MARCO PALLIS   — LUZES BÚDICAS
HÁ UM PROBLEMA DO MAL?
Para responder adequadamente a questão «há um problema do mal?», sugiro começarmos pela demonstração dada nos primeiros capítulos do Gênesis, onde figura a história de Adão e Eva. Vemos aqui a Árvore de Vida, correspondendo ao eixo do universo, se levantar no meio do Jardim do Éden, onde Adão, homem primordial, reside em paz com os outros seres, animais e plantas do jardim. Estes participam por ele ao centro representado pela árvore. Enquanto sua atenção aí permanece concentrada, não de parte alguma nem desarmonia nem temor, e tanto quanto se pode dizer, tal situação deve se prolongar indefinidamente. Temos aqui uma imagem de participação perfeita em modo passivo.

Mas então vem a serpente que oferece a Adão uma experiência à qual ele jamais tinha saboreado, aquela da unidade fragmentada, das coisas independentemente de sua relação com o centro e estimadas por seu valor próprio, como se elas fossem entidades se bastando a elas mesmas. Tal foi e tal permanece ainda a armadilha característica da Árvore do Conhecimento do Bem e do Mal. Persuadido por Eva, ela mesma cedendo à solicitação da serpente, Adão saboreou do fruto e eis que em um instante sua pureza original de intenção está perdida; Eva e ele tomam subitamente consciência de tudo o que os separa deles mesmos, assim como um do outro, e por via de consequência, de cada uma das coisas os cercando. Desde este momento todos os dois se sentem enfermos no interior de sua própria consciência fragmentária, de seu ego empírico, fato que é posto em relevo pela vergonha de sua nudez que tentam cobrir por meio de uma personalidade artificial de sua invenção e figurada pelas folhas da figueira que se tornaram o protótipo de todo disfarce humano.

E a Árvore de Vida, que veio a ser? Pois, no que concerne Adão e Eva, não existe mais. Olhando aí onde eles esperam vê-la, não percebem senão a outra árvore, a Árvore do Conhecimento dobrando sob o peso de seus frutos claros e marcantes contendo as sementes do devir indefinido. Dizemos propositalmente «a outra árvore», porque, pela primeira vez, eles experimentam um sentimento agudo de alteridade, de eu e tu, e por aí mesmo eles se encontram cortados destas outras criaturas com as quais, anteriormente, eles comungavam em termos livres e despojados de temores.

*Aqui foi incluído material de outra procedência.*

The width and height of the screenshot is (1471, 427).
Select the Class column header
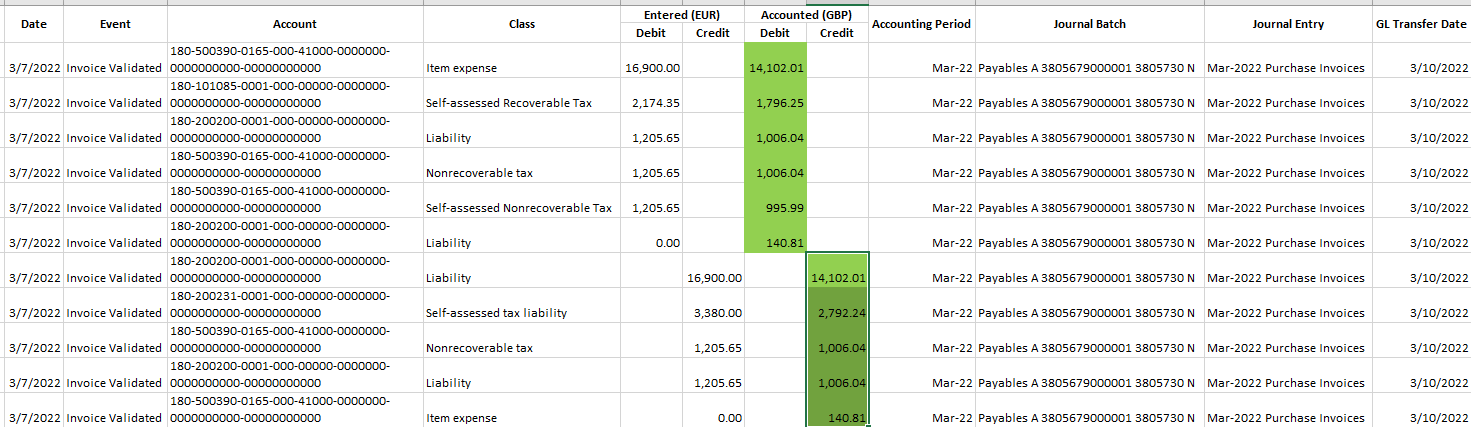pos(521,24)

O que deixaram de perceber no entanto é identidade verdadeira da árvore ela mesma e este ponto é vital no relato altamente simbólico. Só muito mais tarde como adulto que me dei conta que não havia duas árvores no jardim, mas apenas uma vista em dobro, na lente deformante da ignorância. Vista a partir de um ponto de vista da ignorância, a Árvore de Vida se torna a Árvore do Conhecimento; vista a partir do ponto de vista do verdadeiro conhecimento, a Árvore do Devir (também pode ser assim chamada) é a Árvore de Vida.

Expresso no relato bíblico estão os elementos essenciais de uma doutrina metafísica completa. E quão é apto à comunicação este simbolismo concreto relativo a uma árvore, ou árvores, comparado às abstrações caras à mentalidade filosófica!

Os apologistas que desejaram defender Deus (!) contra a acusação de ser «o autor do mal» — muitos sentiram a necessidade de O defender assim — passaram de lado um ponto essencial: o paraíso, tão feliz qunto foi, continha a serpente. Nada no relato dá conta deste fato chocante que intervém quase fortuitamente no momento que o evento fatal vai se produzir.

Se se quer considerar verdadeiramente de perto as premissas da criação, deve-se forçosamente tomar consciência desta verdade que um paraíso — todo paraíso — para ser tal deve conter a serpente. A perfeição de um paraíso sem a presença da serpente seria a perfeição, não do paraíso, mas aquela de Deus. Seria, para falar em termos sufis, o «paraíso da Essência». Eis porque, quando se diz de um paraíso (onde qualquer outra coisa) que tenha sido criada boa ou perfeita, isso pode significar somente que é boa ou perfeita na medida que um paraíso (ou qualquer outra coisa) tem a possibilidade de ser perfeita.

O princípio essencial que se deve apreender é que por toda parte onde se tem a ver a um perfeição relativa’, quer dizer compreendendo limites existenciais, admite-se implicitamente um grau de imperfeição devido à ausência de tudo o que está fora destes limites. Este caráter privativo do limite se manifesta, no interior de todo limite, por uma disposição à mudança e consequentemente ao sofrimento. (vide SÓ DEUS É BOM).

Assim nossa questão, «Há um problema do mal?» sofreu uma mudança de acentuação ao ser examinada de mais perto, depois que foi suficientemente demonstrado que o que se manifesta como «mal» em relação a nossa situação de homens tem suas raízes, do ponto de vista cósmico, bem mais atrás em uma imperfeição inseparável de toda manifestação enquanto tal, quer ela tome a forma de um mundo, de um ser individual ou mesmo de um paraíso.